Show each line from the listing that includes the word "sidebar".

Working data:
————————
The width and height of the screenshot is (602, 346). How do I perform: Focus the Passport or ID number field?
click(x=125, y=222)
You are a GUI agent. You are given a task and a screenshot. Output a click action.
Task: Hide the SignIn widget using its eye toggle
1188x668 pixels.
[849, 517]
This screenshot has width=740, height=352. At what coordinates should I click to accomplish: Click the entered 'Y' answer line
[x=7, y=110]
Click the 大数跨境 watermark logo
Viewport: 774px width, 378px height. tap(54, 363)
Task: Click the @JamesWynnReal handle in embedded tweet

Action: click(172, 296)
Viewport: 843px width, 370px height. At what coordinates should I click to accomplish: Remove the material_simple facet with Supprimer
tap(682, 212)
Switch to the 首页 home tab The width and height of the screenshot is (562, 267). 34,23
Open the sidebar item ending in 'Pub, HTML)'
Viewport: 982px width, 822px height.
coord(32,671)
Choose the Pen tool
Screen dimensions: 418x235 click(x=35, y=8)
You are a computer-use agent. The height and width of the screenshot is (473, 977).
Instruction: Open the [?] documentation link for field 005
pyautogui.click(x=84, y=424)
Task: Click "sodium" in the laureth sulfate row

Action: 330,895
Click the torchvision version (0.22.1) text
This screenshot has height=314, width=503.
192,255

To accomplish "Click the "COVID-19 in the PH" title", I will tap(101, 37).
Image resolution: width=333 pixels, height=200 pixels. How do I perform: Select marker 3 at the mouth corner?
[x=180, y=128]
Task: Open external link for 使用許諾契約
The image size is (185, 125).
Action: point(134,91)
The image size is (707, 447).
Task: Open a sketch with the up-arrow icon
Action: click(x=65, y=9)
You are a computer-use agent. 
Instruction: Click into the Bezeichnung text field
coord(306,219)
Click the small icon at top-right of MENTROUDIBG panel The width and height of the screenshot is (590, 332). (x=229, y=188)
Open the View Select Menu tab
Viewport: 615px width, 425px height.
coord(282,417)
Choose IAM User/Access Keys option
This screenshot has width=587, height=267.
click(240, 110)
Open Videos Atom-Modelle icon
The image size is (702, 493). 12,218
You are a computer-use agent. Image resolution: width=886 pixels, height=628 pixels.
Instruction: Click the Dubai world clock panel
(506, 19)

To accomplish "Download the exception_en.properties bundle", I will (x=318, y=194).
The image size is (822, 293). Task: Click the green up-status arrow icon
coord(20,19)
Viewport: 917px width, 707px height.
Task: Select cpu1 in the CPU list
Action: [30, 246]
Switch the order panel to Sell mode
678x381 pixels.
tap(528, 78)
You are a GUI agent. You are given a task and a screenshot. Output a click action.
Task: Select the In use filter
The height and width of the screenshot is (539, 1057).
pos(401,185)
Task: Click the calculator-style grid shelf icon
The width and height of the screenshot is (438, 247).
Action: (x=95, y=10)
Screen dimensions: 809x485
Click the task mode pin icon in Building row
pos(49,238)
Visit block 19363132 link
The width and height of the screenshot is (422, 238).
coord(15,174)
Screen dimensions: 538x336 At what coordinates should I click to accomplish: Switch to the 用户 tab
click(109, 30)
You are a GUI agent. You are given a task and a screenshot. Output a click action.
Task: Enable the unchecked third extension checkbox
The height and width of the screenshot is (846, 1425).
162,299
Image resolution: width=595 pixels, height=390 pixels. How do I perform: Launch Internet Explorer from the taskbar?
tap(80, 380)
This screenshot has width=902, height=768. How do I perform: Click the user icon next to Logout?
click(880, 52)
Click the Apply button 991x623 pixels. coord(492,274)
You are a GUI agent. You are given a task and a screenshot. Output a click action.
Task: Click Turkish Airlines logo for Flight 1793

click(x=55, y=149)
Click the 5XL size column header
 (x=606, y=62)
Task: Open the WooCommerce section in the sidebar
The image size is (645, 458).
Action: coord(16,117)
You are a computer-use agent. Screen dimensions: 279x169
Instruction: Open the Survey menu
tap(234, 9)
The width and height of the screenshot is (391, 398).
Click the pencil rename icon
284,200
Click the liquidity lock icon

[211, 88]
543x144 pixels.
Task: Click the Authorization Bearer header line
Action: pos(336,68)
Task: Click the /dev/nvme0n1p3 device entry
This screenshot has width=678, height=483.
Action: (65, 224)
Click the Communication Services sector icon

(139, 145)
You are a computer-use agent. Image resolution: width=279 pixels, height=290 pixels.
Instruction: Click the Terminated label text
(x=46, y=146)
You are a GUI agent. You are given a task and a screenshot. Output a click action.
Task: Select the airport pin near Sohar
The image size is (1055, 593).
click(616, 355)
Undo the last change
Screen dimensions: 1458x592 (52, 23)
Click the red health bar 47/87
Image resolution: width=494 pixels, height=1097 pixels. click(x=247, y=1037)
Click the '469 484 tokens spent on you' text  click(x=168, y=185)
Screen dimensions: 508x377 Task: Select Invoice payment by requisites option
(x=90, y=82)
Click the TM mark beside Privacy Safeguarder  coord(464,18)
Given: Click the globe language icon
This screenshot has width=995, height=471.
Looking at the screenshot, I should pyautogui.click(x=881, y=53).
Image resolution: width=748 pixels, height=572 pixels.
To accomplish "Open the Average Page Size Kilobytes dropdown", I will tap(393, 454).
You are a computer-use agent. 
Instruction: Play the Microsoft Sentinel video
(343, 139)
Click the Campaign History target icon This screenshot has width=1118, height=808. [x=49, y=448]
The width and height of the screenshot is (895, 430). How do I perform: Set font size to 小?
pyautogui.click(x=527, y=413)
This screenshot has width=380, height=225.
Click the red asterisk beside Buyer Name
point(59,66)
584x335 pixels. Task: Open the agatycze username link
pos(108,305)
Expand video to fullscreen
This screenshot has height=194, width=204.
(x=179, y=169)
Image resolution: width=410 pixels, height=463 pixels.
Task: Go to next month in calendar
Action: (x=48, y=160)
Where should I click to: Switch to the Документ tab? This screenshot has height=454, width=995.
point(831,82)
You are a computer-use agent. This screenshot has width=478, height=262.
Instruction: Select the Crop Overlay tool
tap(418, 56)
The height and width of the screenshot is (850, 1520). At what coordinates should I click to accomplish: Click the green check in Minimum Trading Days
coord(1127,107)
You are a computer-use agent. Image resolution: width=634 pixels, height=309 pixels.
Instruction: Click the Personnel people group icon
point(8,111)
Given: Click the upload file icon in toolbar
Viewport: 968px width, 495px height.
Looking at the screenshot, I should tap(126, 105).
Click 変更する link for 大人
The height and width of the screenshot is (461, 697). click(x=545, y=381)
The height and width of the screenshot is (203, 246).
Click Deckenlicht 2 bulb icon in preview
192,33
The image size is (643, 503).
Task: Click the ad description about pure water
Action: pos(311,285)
————————
Solution to the problem:
Open the sidebar item ending in 'Pub, HTML)'
Task: Open the WooCommerce section in the sidebar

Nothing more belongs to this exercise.